NewsLab
Apr 28 20:35 UTC

A good AGENTS.md is a model upgrade. A bad one is worse than no docs at all (augmentcode.com)

51 points|by gmays||7 comments|Read full story on augmentcode.com

Comments (7)

7 shown
  1. 1. rgbrgb||context
    I'd guess the same has always been true for READMEs / human dev docs. Of course it doesn't transfer directly but still feels incredible to be in an age where we can measure such (previously) theoretical things with synthetic programmers.
  2. 2. forgotusername6||context
    Interesting that they had a 100% read rate of agents.md. In my test repo lower down agents.md files were occasionally missed by vscode copilot. That fact put me off putting too much effort into nesting agents.md files too much within the repo and I've been focusing on agent skills instead.
  3. 3. weiliddat||context
    This is more a harness thing signaling the presence or forcing a read on AGENTS/CLAUDE.md right?
  4. 4. verdverm||context
    IME, multiple (good) AGENTS.md is even better. I mostly see them only at the root of a repository, but I spread more out into important subdirectories. They act as a table of contents and spark notes. Putting more focussed AGENTS.md in important places has been even more helpful.

    Bonus points if you can force them into context without needing the agent to make a tool call, based on touching the files or systems near them. (my homegrown agent has this feature)

  5. 5. themafia||context
    The models are so terrible you have to think ahead of them so they don't make mistakes. This is not an upgrade.

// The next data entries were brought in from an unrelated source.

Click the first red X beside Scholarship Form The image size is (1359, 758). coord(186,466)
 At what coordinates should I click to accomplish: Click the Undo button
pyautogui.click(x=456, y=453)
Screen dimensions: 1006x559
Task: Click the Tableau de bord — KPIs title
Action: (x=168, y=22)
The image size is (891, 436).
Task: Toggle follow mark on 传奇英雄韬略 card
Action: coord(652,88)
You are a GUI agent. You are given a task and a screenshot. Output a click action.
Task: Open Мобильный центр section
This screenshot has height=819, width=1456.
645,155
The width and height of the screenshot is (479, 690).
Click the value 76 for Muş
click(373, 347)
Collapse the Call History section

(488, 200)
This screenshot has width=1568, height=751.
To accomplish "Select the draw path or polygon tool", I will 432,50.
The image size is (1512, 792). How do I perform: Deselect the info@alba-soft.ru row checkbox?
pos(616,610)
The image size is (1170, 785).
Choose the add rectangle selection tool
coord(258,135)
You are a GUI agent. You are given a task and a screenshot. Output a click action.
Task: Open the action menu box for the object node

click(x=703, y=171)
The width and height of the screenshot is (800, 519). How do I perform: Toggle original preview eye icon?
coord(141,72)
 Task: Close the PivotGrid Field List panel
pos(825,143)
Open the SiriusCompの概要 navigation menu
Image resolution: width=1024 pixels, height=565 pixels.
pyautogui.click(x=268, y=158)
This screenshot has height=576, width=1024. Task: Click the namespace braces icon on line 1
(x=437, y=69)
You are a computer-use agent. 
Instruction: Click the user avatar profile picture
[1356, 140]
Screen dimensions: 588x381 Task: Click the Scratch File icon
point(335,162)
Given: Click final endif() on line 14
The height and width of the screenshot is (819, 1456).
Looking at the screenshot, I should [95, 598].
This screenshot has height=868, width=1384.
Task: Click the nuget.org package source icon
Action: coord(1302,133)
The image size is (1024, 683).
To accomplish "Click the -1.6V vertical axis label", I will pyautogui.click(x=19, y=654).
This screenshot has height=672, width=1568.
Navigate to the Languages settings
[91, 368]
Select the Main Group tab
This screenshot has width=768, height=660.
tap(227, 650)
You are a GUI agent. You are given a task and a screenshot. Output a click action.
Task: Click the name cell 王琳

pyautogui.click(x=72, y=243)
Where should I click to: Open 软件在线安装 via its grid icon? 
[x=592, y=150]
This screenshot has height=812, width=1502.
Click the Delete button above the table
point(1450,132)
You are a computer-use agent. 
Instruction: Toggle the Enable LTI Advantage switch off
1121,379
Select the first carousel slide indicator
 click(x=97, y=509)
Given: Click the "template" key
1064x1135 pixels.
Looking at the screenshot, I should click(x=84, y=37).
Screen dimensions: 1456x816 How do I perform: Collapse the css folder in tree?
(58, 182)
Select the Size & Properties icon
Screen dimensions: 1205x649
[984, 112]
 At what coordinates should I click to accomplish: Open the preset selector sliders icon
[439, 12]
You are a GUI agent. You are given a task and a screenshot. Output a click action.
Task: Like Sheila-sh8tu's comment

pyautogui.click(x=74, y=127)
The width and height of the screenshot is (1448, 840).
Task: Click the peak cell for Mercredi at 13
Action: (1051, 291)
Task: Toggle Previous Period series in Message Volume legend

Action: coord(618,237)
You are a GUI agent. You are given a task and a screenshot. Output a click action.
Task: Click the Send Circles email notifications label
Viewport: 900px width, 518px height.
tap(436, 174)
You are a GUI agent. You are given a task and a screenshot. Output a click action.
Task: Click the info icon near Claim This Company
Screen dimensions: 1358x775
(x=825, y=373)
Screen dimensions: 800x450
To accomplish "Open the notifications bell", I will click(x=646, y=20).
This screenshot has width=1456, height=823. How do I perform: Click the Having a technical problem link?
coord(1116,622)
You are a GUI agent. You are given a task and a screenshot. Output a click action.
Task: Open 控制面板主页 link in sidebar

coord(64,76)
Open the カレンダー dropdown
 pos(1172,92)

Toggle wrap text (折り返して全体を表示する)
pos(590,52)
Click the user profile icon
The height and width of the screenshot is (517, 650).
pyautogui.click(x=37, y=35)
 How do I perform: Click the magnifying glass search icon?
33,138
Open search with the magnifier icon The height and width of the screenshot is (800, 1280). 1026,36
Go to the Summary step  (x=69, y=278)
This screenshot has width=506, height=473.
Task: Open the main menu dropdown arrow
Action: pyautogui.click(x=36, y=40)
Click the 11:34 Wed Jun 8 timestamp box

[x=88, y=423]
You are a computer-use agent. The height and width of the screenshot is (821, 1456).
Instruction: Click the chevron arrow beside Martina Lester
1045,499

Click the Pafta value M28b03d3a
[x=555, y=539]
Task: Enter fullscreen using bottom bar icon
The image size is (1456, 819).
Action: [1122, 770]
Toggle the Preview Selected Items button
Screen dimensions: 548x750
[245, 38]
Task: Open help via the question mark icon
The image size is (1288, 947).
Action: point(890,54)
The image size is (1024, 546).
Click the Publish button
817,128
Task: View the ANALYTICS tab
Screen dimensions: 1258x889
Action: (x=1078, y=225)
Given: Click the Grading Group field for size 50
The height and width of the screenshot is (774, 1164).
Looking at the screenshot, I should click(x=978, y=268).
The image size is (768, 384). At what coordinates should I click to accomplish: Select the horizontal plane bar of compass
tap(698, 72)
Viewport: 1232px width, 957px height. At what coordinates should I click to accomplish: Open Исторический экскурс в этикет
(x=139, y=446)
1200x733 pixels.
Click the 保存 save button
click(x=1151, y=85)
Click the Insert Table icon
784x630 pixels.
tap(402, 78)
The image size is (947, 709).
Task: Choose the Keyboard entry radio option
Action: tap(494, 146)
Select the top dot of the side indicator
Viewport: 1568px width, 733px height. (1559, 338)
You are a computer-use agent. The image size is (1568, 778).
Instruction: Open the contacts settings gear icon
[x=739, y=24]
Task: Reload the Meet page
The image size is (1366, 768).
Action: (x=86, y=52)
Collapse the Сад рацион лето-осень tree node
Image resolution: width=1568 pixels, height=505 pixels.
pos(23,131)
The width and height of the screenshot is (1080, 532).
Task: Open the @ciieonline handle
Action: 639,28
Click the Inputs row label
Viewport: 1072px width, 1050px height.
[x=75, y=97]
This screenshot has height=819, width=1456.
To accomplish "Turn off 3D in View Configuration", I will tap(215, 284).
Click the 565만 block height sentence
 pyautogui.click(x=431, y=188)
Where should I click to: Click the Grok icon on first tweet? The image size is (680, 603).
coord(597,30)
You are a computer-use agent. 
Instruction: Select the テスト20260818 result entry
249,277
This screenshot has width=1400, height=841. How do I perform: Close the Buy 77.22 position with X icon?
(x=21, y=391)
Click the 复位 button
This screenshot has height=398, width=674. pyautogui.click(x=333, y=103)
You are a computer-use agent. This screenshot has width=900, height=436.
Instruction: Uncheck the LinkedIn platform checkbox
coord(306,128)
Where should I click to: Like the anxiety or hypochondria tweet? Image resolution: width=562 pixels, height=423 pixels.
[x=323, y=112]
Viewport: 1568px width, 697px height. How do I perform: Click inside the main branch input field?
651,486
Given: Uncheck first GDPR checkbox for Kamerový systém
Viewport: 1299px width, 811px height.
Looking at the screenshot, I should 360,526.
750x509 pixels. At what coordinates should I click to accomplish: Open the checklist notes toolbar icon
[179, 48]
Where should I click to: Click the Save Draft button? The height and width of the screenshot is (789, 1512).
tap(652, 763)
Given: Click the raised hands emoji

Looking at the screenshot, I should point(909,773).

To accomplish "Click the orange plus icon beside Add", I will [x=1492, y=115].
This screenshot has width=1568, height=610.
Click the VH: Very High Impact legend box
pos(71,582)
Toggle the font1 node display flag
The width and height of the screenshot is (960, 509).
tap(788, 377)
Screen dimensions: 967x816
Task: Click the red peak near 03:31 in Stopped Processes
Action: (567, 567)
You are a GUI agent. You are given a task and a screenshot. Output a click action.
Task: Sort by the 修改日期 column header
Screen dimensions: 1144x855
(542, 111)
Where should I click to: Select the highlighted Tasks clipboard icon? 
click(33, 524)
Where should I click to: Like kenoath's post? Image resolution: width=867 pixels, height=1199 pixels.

This is coping behavior.
  6. 6. readitalready||context
    That's like saying "the programmers are so terrible you have to think ahead of them so they don't make mistakes".
  7. 7. weiliddat||context
    I suspect the harness (of which AGENTS and skills and similar things) should be abstracted for better overall performance. This article doesn't really go into detail about model preferences, but some other benchmarks show that different models have differnt preferences of how to use certain tools (probably related to their post training material), and it should really be managed invisibly to me as the end user.

    Also curious how well LLMs can self-reflect in a loop, in terms of, here's how the previous iteration went, here's what didn't go well, here's feedback from the human, how do I modify the docs I use in a way that I know I'll do better next time.

    I know you can somewhat hillclimb via DSPy but that's hard to generalize.